It’s the Equinox, and we’re away at our little place on the St. Francis River. The third and final Leadership Development retreat for this cohort finished up a few days ago and I’m able to exhale. Nothing on the agenda for the next few weeks except to catch up on email and other correspondence and get taxes filed.
So, why does it take an empty schedule for me to take a breath? What is it about feeling the spaciousness of the outdoors here in the country that gives me the okay to drop into Center?
A few years back, a dear friend asked me why I couldn’t bring the peace I feel here back with me to the city.

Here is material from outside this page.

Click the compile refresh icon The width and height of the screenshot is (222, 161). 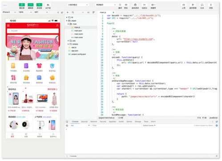[x=120, y=5]
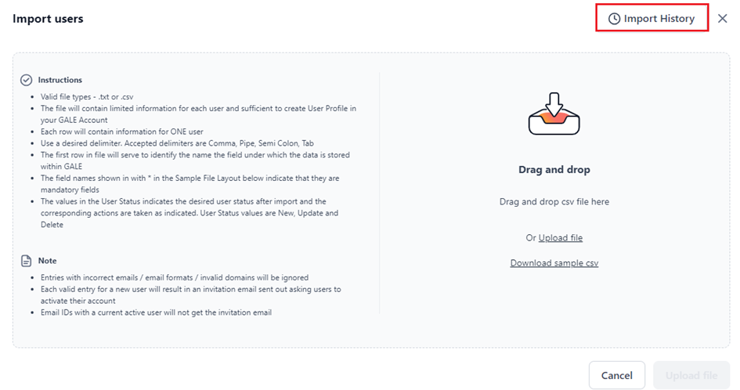Close the Import users dialog
The image size is (740, 390).
click(722, 19)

I paused. Because I realized, the issue is not the location I’m in. Or the lack of busyness. Or the feeling of being nourished by all the nature around me and the sacred land with the flowing water in view… after all, my home in the city has lovely garden spaces and a spacious water-filled park I walk through daily!
Maybe that sense of serenity is created by the silence? Or the lack of internet. Or the small cozyness of the space. Or the fact that I can look in almost any direction and see not a soul. Trees, river, and rocks on three sides of me here, out in the country.
Or, is it that this space was desired, planned for, and purchased, specifically as a space of Retreat?
It is seen as a vacation place, a quiet place to get-away; for dreaming, creating, reading, napping, RELAXING?
And, that my home in the city contains my office. My workspace. My to-do list. My tax prep files. Overflowing gardens to clear, closets to clean and laundry to do?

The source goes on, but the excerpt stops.